Many customers noticed, for example, that locked accounts could no longer execute jobs using cron(1M). This problem was exacerbated by the fact that many commonly referenced security recommendation guides tell users to lock all of the accounts to which interactive access was not needed (which is most of the default accounts). When this was done, cron jobs for accounts such as "sys" (used for collecting system activity records) stopped working. This problem highlighted the intended difference between non-login and locked accounts and the need for additional interfaces to control them.

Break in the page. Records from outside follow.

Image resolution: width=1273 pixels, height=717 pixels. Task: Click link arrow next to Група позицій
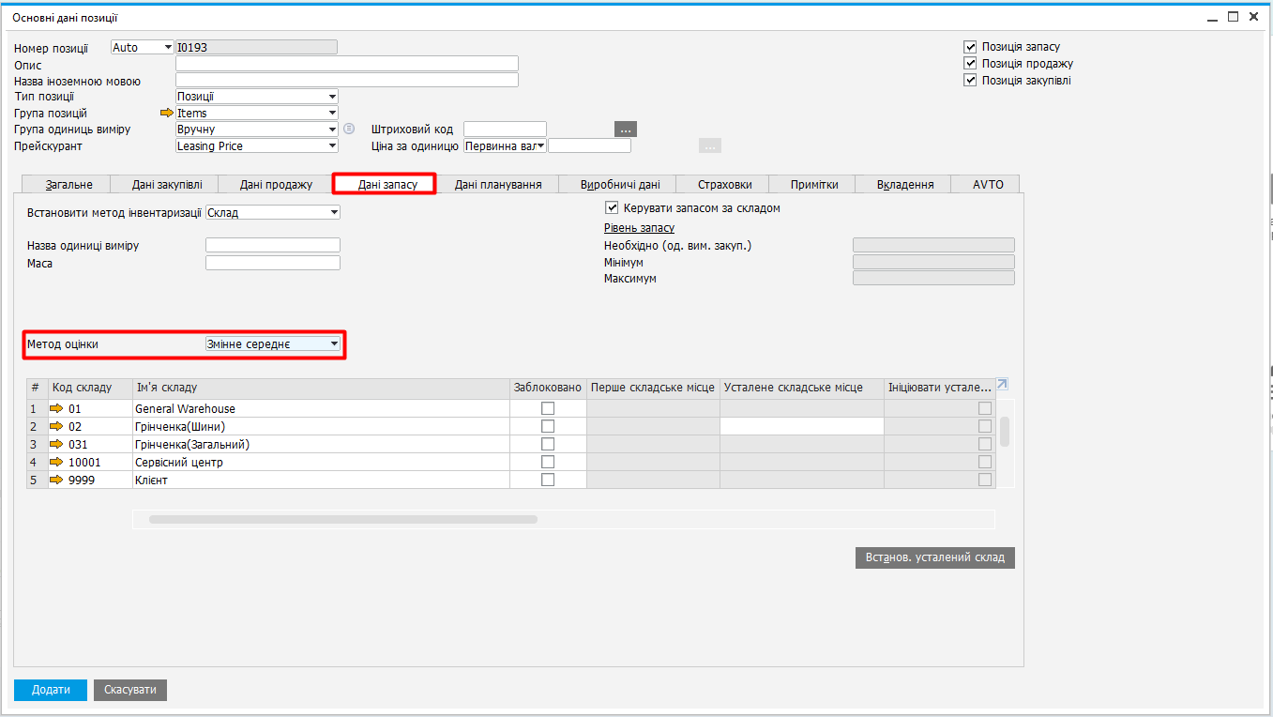click(x=167, y=114)
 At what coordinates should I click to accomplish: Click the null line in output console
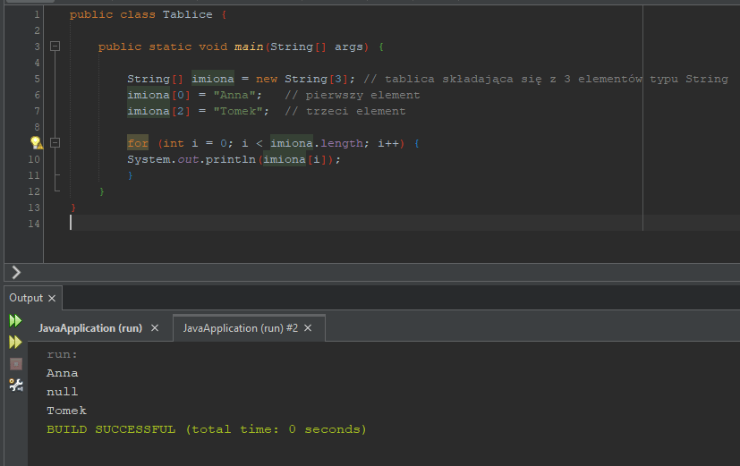point(62,392)
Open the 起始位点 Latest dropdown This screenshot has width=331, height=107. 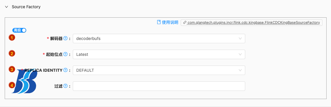pos(159,54)
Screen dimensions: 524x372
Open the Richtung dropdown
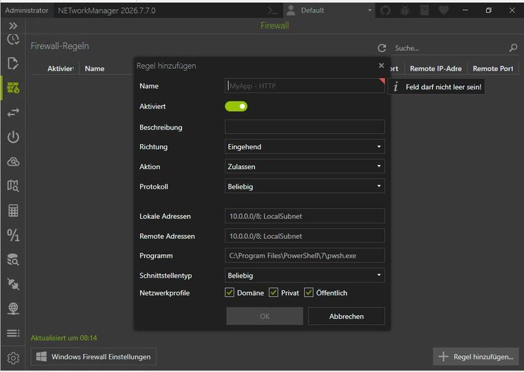[305, 147]
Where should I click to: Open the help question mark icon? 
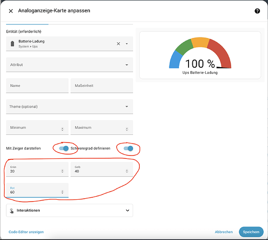click(257, 11)
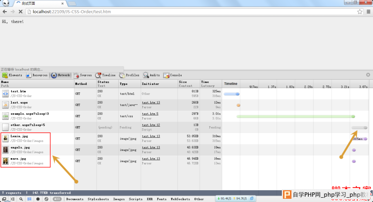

For those not already aware, a non-login account is one that must exist on the system (to provide a UID for example) but should not be allowed to login to a system interactively. That is, while a non-login account may be able to leverage delayed execution mechanism such as cron(1M), they cannot access the system using login(1), telnet(1) ftp(1), ssh(1), etc. Accounts that are non-login will have the token NP as their password. You can also identify non-login accounts using the passwd(1) command:
# passwd -s daemon daemon NL # grep "\^daemon:" /etc/shadow daemon:NP:6445::::::
In this case, the daemon account has been configured as a non-login account.

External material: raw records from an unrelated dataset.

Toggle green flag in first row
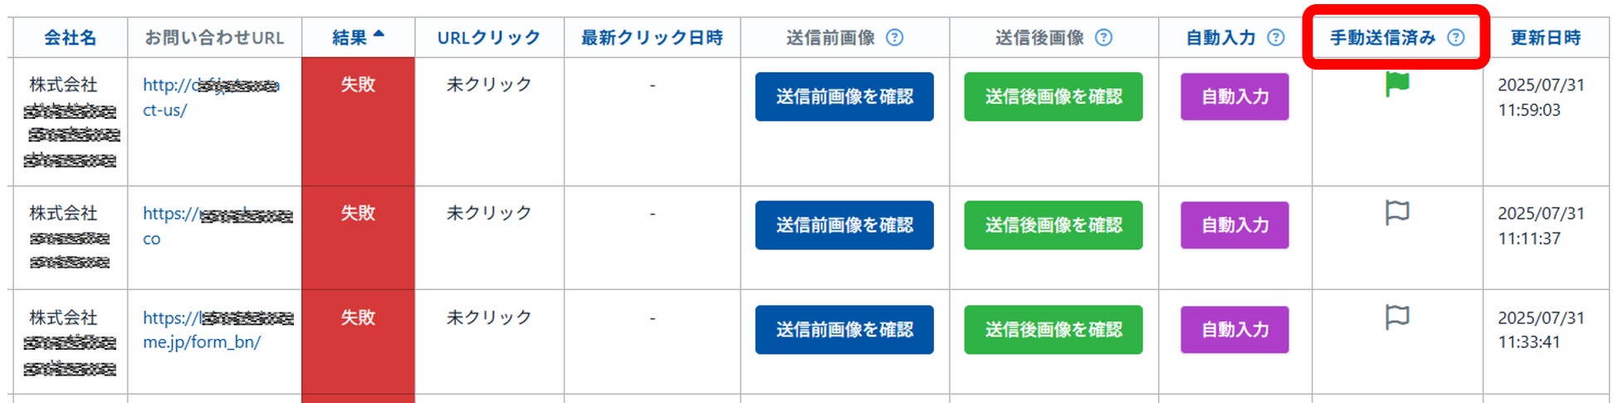Screen dimensions: 1619x403 pos(1397,84)
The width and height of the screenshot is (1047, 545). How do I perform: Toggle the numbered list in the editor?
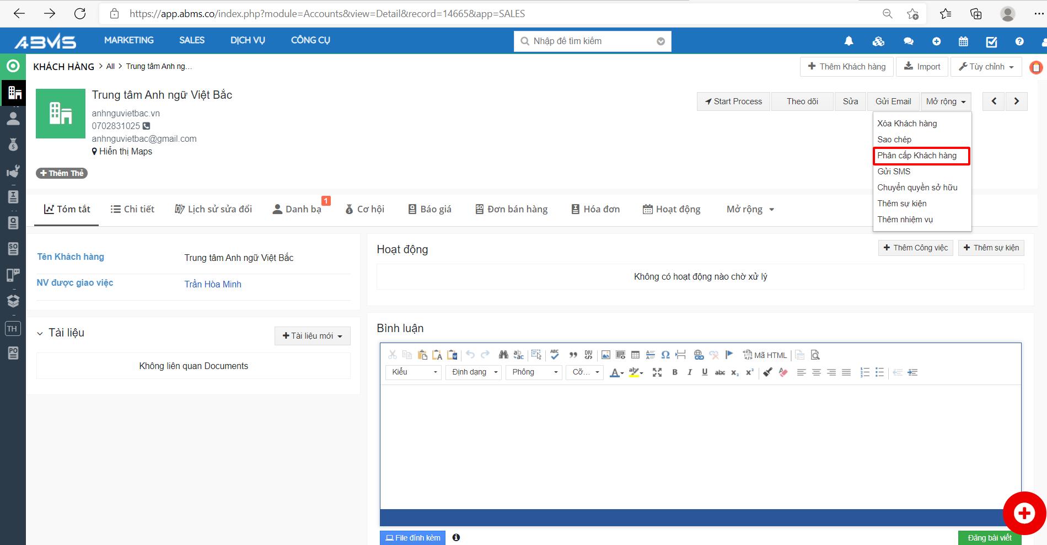pos(865,372)
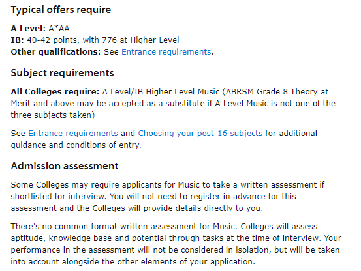Click the bold Other qualifications label
Viewport: 361px width, 271px height.
(55, 52)
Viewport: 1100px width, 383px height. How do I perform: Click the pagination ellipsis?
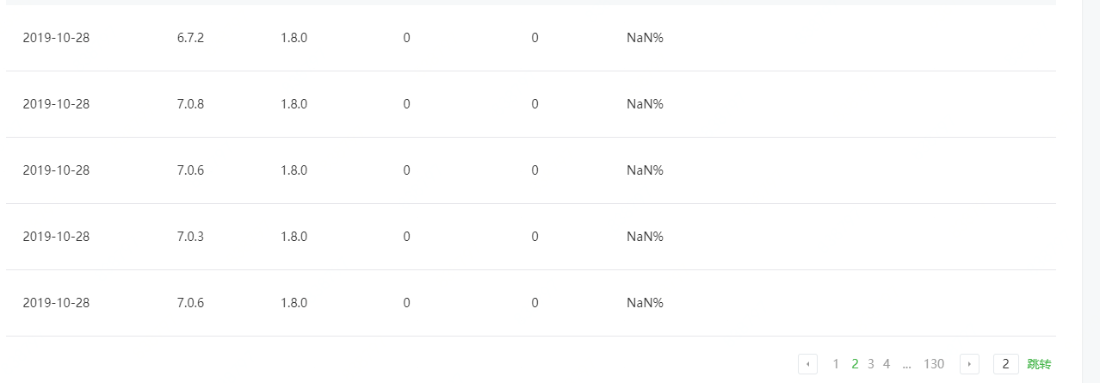click(907, 364)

A locked account on the other hand is one that is not permitted to access the system in any way - it is locked. A locked account differs from one marked as non-login in that locked accounts are not permitted to use delayed execution methods like cron(1M). Locked accounts are those whose password string has the prefix \*LK\*. Further, you can identify locked accounts using the passwd(1) command:
# passwd -s listen listen LK # grep "\^listen:" /etc/shadow listen:\*LK\*:::::::
In this case, the listen account has been locked.
Here is a practical example. In this case, I will add a new account gmb to the system. By default, new accounts created using useradd(1M) are locked. After assigning a new password, I will demonstrate the use and result of the new -N and -u options to the passwd(1) command in addition to the -l option which has been around for ever.
First, let's create a test account called gmb. You will notice that by default the account will be locked.
# useradd -d /export/home/gmb gmb # passwd -s gmb gmb LK
Next, a password will be assigned to the gmb account in the usual way using the passwd(1) command...
# passwd gmb New Password: Re-enter new Password: passwd: password successfully changed for gmb # passwd -s gmb gmb PS # grep "\^gmb:" /etc/shadow gmb:Onk28eSYhYJ8s:12683::::::
You will notice that the "passwd -s" command now returns the keyword PS for "password set". If the account did not have a password defined, the keyword NP (for "no password") would have been returned.
Now that we have a password, let's lock the account and see what happens to the password string in /etc/shadow as well as to the output of "passwd -s":
# passwd -l gmb passwd: password information changed for gmb # passwd -s gmb gmb LK # grep "\^gmb:" /etc/shadow gmb:\*LK\*Onk28eSYhYJ8s:12683::::::
You will notice that the account was in fact locked, but what is new in Solaris 10 is that the password string is not replaced with the "\*LK\*" value. Instead, a "\*LK\*" string prefix is prepended to the password so that the original value can be kept if desired. The great thing about this is that it does not depend on the password algorithm used. With the addition of flexible crypt in Solaris 9, you can replace the default crypt algorithm with either others provided by default in Solaris or one of your own and this new locking mechanism will still just work.
To unlock a locked account, you just use the new "-u" option to the passwd(1) command:
# passwd -u gmb passwd: password information changed for gmb # passwd -s gmb gmb PS # grep "\^gmb:" /etc/shadow gmb:Onk28eSYhYJ8s:12683::::::
The account is now unlocked and the "\*LK\*" prefix has been removed from the user's password string. The last thing that we will look at today is how you create a non-login account. To do this, simply use the "-N" option to the password command:
# passwd -N gmb passwd: password information changed for gmb # passwd -s gmb gmb NL # grep "\^gmb:" /etc/shadow gmb:NP:12683::::::
You will notice that the user's original password has been removed and replaced with the string "NP". This account is now a non-login account and the original password has been discarded. You will not be able to login to this account, but the account will be able to make use of delayed execution facilities. To re-enable an account for interactive logins, simply reassign a password to the account using the passwd(1) command.
That's all for this installment. I hope you find this kind of information useful. In future installments, I will continue to highlight some of the lesser known enhancements that contribute to Solaris security in the hopes of raising awareness and their use.